Las Variaciones Diabelli estuvieron en la misma línea
que las del pasado abril, que comenté aquí. Sigo considerando aquella como una de
las más descomunales interpretaciones de cualquier obra para piano que yo haya
escuchado. Las de ayer en la colina de la Alhambra estuvieron en la misma línea
expresiva, que es la apuntada en los párrafos anteriores. Pero debo reconocer
que no estuvieron tan bien tocadas –hubo más de un roce–, que el maestro no desgranó
el tema de Diabelli ni la primera variación con la debida concentración y que
después… Bueno, pueden ustedes leerlo en la crítica de Luis Gago.
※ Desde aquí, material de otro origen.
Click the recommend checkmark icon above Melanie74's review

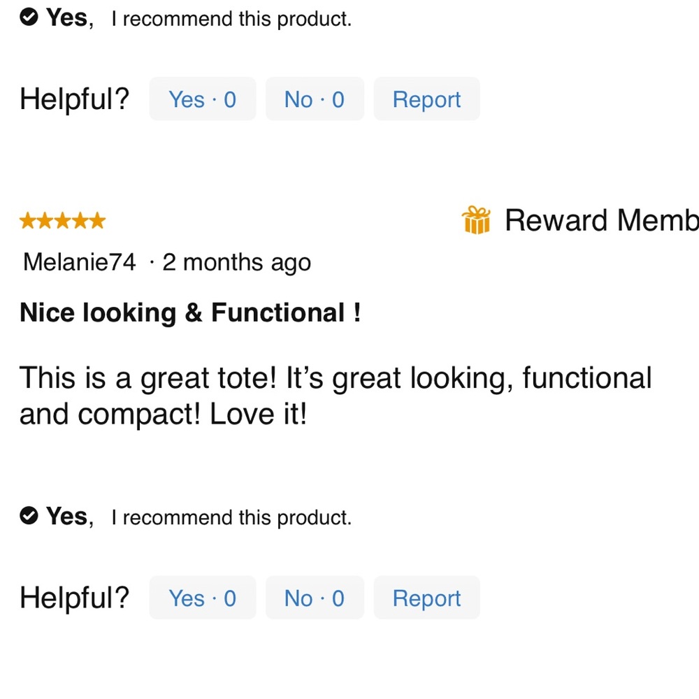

Pese a los errores
y relativas insuficiencias de esta lectura, bastante menos lenta de lo
esperable –creo que cronometré 54 minutos–, hubo tantas cosas tan absolutamente
maravillosas que solo puedo calificar de genial su recreación. Las tres últimas
variaciones, particularmente la nº 31, volvieron a alcanzar el podio de lo más
grande jamás escuchado. Por no hablar de algunas increíbles transiciones (¡qué
manera de otorgar continuidad a este mosaico!), de la ductilidad del toque pianístico,
de la cantabilidad transparente y un punto mozartiana de algunas de las
variaciones o, por el contrario, de la manera en la que Schubert e incluso
Chopin se asomaron por allí… Fue una experiencia inolvidable.
Una cosilla más. Algunos periodistas y críticos, sevillanos
fundamentalmente, han realizado durante años denodados esfuerzos por hacer creer
que Barenboim ha estado viviendo a Andalucía para sacar dinero
de nuestras arcas, y que lo hizo con la complicidad del PSOE que gobernaba
la Junta. Pues bien, el concierto de ayer lo dio gratis a beneficio de la Cruz
Roja y con el Partido Popular en el Palacio de San Telmo. Zasca en toda la cara
para los que muy interesadamente han estado sembrando mentiras sobre un músico
genial –hoy por hoy, el más genial de todos– que se siente aquí muy a gusto y al que los
andaluces tenemos muchísimo que agradecer.